When I first heard of the Award in 2014, I thought it was something I would enjoy partaking in. I mean, which budding writer wouldn’t want to have a literary award to his name? I could not enter for the 2014 edition, but I did enter for that of 2015. Unfortunately, I did not get a feedback that my entry was approved. Interestingly, a year after the award was completed and Prizes given, I got an email saying my “entry has been approved.” There were obviously technological hitches with their system, thus resulting in belated attendance to my entry. This was the first warning sign about this Award.
Now in 2016, I got another opportunity to enter for the award. I submitted my entry without any issues. Remember what I said about how this Prize/Award set-up is one of the weirdest around? We all know how some of the world’s most prestigious literary awards are being determined by renowned and accomplished literary experts as Judges. This isn’t exactly the case with this Prize/Award. To win this Prize, you must first go through the hurdle of getting the general public to vote your story on their dedicated site. The most popularly voted stories then get picked up by their Judges who, in turn, pick the winner. So, if you are not able to get as many votes for your entry, then, there is no hope of you winning the Award – no matter how award-worthy your story might be.
In the light of the aforementioned hurdle, you can imagine the type of habits participants engage in, just in a bid to get the public to vote their stories. Apart from literally begging friends and family members to go vote their story, some participants have developed other ingenious ways to get votes. Now, I don’t particularly enjoy going on social media to beg for votes. I interpret this as bugging others just for your selfish gain. And nobody likes to be bugged. Again, I think subjecting participants to go solicit votes in such manner demeans the award in a certain type of way. Literary awards should be prestigious and solemn events, and not popularity contests.
So rather than bug people on social media, I decided to try one ingenious way to test the system. So, I set up a two-day Facebook Ad on my Page (this is asides putting a link on my Twitter, Instagram and BBM accounts). To my amazement, the Ad pulled some interesting algorithms: by the end of the second day, the ad had reached 1,418 people with 138 of those people “liking” the ad.
With the foregoing stats, you would expect that, at least no fewer than 100 of those people would go over to the dedicated site to vote my entry. Well, I was in for a treat when I checked my story. It had just six votes. Six solid votes.
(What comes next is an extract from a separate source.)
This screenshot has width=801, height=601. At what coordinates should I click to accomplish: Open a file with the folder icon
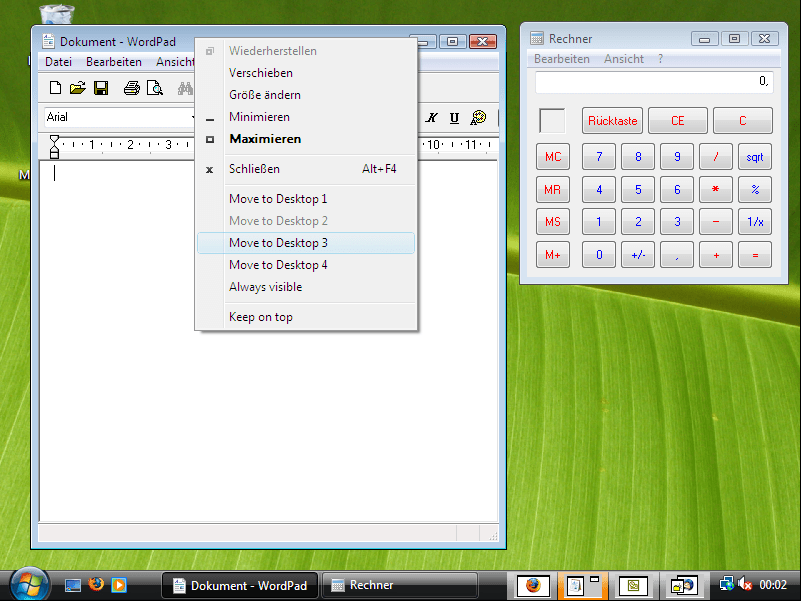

The point must be reiterated that, I ran the Facebook Ad to test the system. The test was to determine if people would vote my story because they liked it and thought it was deserving of the award (as it ordinarily ought to be), or they would vote it just because I asked them to. From the stats result I got, it might be difficult to reach a verdict for this singular reason: I got a lot of feedbacks from people who tried accessing the site, but couldn’t because the site kept giving an “error” pop-up. The site developers created the site in such a way that, one can only access it from a laptop or a few special mobile browsers like Firefox.
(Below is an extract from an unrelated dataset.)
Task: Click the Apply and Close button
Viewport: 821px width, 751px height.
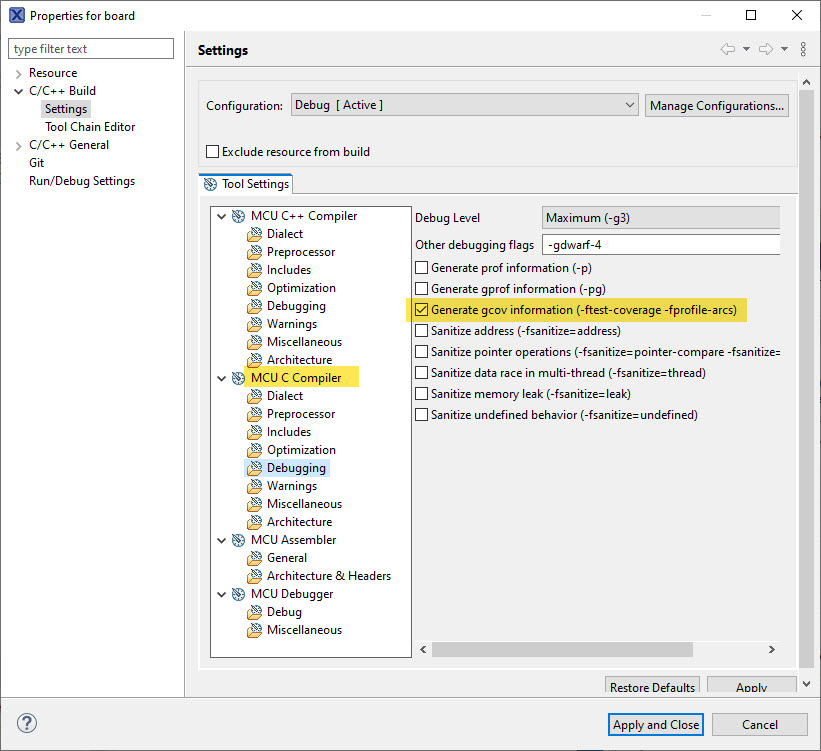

The foregoing then begs the question: to what end does opening literary awards for public votes serve? In defence of the organizers of this award, I think their reason for adopting this approach is to help downsize the number of stories that will be reviewed and eventually picked by the Judges. On face value, this sounds like a valid reason, but when one considers the fact that, the best entry might not make it due to lack of sufficient public votes, can one still say determining literary awards by public votes still serves any utilitarian value?
In your opinion, should literary awards be subjected to public votes?